No, I’m not interested in teaching at Salzburg or anywhere else. And if I were, what would I teach? I gather education, in Europe, hasn’t crumbled to the point where I could step in.
I have nothing to say about your marriage, if any, only hope she has money.
I am writing this from my office on Westland Row, where I have been freezing until lately. It is a lot like my office in St Cloud (in that I don’t know who else would have it) but quieter.
Too bad you aren’t here now, or sometime in the next ten days, for Edwin O’Connor, author of The Last Hurrah, is in town, and you could interview him. He has some good stories about Boston. One: Abp Cushing is showing ex — Lord Mayor Briscoe through a seminary and throws open a door to an auditorium where the seminarians are all assembled. “There they are,” he says, “five hundred of the best anti-Semites you ever saw.” Asked later what Briscoe said, the Abp said, “He took it very well.”
Write, giving time of arrival. Until then, all best.
Jim
DON AND MARY HUMPHREY
April 29, 1958
Dear Don and Mary,
We were so glad to hear from you, and the fact that there has been a slight time lag since then doesn’t mean a thing — except that we think it better that some of the delay be on our side. You would gladden our lives, however, if you replied at once. I don’t have your letter at the office — where things are humming as usual — but I do remember that you, Mary, were busy with your sewing and that Don was busy with his haw-hawing. […]
Very odd that you haven’t had the pleasure of [the Hyneses’] company. I fear, too, that with the approaching warm weather they may seek to make amends by throwing one of their famous picnics in a public park. And what of the Doyle? He hasn’t written to us, I think, in all the time we’ve been at our present address. Something I said, I suppose, without having a clue as to what. We spend less time than we did in imagining what you are all doing. This was a regular part of our life until recently. “Are they at Hyneses’ tonight,” I’d say to Betty. Or “I think Fred called, and they’re going over there tonight. Don had to stop for cigarettes.” Or “Hyneses came by, but Don wasn’t there, and Mary had retired.” We just don’t get enough information to engage our imaginations these days.

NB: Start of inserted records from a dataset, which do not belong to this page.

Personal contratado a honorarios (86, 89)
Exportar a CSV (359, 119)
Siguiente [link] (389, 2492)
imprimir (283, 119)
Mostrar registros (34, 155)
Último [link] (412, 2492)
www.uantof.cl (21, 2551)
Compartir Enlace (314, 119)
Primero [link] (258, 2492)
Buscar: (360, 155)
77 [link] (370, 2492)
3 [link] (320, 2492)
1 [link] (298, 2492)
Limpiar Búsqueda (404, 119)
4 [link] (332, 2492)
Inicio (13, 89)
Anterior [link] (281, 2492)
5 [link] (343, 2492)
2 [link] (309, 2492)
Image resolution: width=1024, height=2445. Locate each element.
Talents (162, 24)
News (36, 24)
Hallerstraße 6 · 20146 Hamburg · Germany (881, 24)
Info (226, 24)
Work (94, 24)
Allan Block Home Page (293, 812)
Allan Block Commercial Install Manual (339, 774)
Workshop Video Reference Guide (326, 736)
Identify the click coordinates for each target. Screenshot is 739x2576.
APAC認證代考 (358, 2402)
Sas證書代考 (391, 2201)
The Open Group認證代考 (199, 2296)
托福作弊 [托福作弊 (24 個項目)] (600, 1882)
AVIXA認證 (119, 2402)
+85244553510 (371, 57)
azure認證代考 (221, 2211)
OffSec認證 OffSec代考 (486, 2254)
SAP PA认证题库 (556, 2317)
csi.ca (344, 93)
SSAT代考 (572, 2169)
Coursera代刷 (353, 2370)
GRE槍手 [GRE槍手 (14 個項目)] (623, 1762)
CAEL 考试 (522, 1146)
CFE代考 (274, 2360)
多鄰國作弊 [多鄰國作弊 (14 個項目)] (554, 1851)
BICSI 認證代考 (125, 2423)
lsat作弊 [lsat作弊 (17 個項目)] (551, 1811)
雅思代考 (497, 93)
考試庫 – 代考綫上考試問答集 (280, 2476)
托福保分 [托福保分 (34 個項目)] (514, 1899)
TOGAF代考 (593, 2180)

Last year, about this time, it became clear that we were going to have to move, and I saw that the two, possibly three, years of economic security were not to be. And now, again, I am facing up to the same situation — the necessity to make some big money. It doesn’t seem to be in the cards that we’ll ever enjoy the small fruits of our labors. This, I’d say if it were happening to anyone else, and they were able to survive each crisis, as we’ve been able to do so far, would be a good thing, a device to prevent one from getting into a rut. But this too can be a rut. I think now I’d have been wise to stay on somehow in St Cloud and finish my novel in the office there — there would’ve been no change there. I have wasted months getting set up again, physically and mentally, and now that I have, I see it’s not to be for very long, that it’s starting up all over again. And this time, there isn’t the objective there was, the feeling that if we could just get to Ireland, everything would be all right. The feeling now is that everything will not be all right, whatever we do, that hardly anything will be all right. Not a good spirit in which to advance toward the future.